Je m'intéresse de près à cette créature meurtrière qu'est devenu l'État islamique au cours des derniers mois. Voici un groupe armé qui a poussé comme une pustule sur le nez de deux pays affaiblis par la guerre, soit la Syrie et l'Irak.

Un groupe armé qui a volé des millions de dollars dans les banques irakiennes et qui s'est monté un puissant arsenal militaire avec des tanks, des canons et de l'armement lourd dérobé à ses adversaires. Un groupe d'une cruauté sans nom qui tue et décapite les gens dans les villes conquises. Et qui menace maintenant de s'en prendre aux démocraties occidentales.

Pour l'instant, la participation du Canada se limitera aux frappes aériennes, au sein d'une coalition menée par les États-Unis. Mais c'est une question de temps avant que le Canada s'implique davantage, maintenant qu'il a le doigt coincé dans l'engrenage.
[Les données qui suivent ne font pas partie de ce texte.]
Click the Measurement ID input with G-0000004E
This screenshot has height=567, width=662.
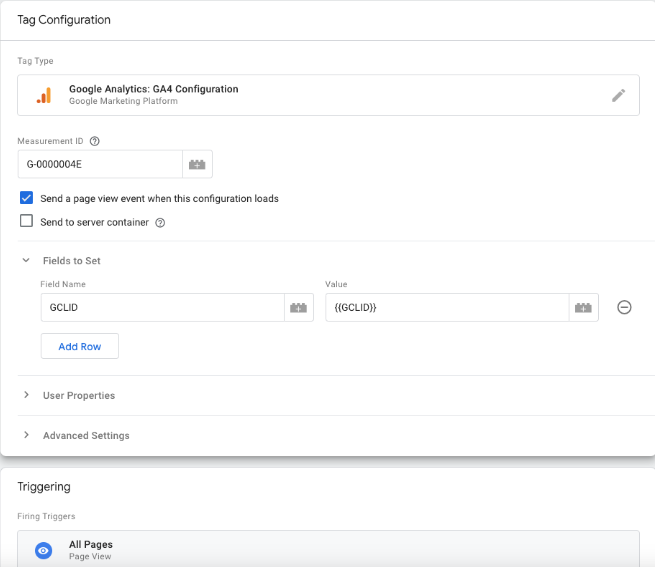pyautogui.click(x=100, y=165)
De toute manière, je m'énerve déjà. Pas de la participation canadienne, mais du discours ronflant qui l'accompagne.

Voyez, on simplifie déjà les choses. Ce sont les démocraties occidentales qui ripostent à la menace des fous d'Allah. Les bons contre les méchants, comme à Hollywood. Ça m'énerve.

•••

J'ai vu ça sur Vice News, un reportage fascinant sur les combattants de l'ÉI.

Une équipe de télé les a suivis pendant plusieurs semaines. On voit le groupe armé arriver dans les villes, combattre, lancer des bombes. Ils décapitent des gens, endoctrinent des foules...

Y'a des enfants sur la ligne de front.

On les voit aussi dans leur quotidien. Quand ils se baignent dans un fleuve entre deux combats, par exemple.

Bref, un moment donné, ils sont deux combattants dans un camion, fait chaud, les deux gars attendent pour aller je ne sais plus trop où sur la ligne de front.

L'intervieweur demande à l'un des combattants s'il s'ennuie de sa famille.

« Non, lui répond en substance le gars. Ma famille, c'est le cadet de mes soucis. Ma priorité, c'est la lutte pour le califat islamique. Y'a plus rien d'autre qui compte », ajoute-t-il.

J'ai pensé : qu'est-ce qui pousse un père de famille à laisser femme et enfants pour aller massacrer du monde dans le désert ?

Certains vont dire que ce sont des fous d'Allah, ou des fous tout court. Je suis de ceux qui trouvent ça un peu court comme explication.

D'autres vont dire que l'Occident récolte ce qu'il a semé au Moyen-Orient, là où il a armé des rebelles, maintenu des dictatures...

Tout cela pour mieux soutirer les ressources naturelles du pays.

Et là, déjà, j'ai l'impression qu'on se rapproche un peu plus d'une explication.

•••

De notre point de vue d'Occidentaux, on s'étonne de la barbarie dont sont capables les membres d'un groupe radical comme l'État islamique. Ça me rappelle la réaction de stupeur indignée qui avait suivi les attentats du 11 septembre. Les gens ici disaient : c'est quoi leur problème, à ces fous furieux ?

Ben justement, sont pas fous furieux pour rien.

On vit dans notre cocon ici. Le vendredi soir, notre principale préoccupation, c'est de s'ouvrir une bonne bière et de décider si on mange des restes ou si on se commande une pizza pour souper.

On est gras dur et si quelqu'un vous offrait 400 $ par mois pour aller combattre dans les rangs de l'État islamique, vous l'enverriez promener. T'es-tu malade ?

Il se trouve que là-bas, il ne manque pas de monde prêt à abandonner le peu qu'ils ont pour combattre au sein d'un groupe armé qui a les moyens de les payer 400 $ par mois.

C'est tentant de les traiter de fous. Mais je me garde toujours une petite gêne. Ils n'ont surtout plus rien à perdre. Et j'ai l'impression qu'on a une part de responsabilité là-dedans.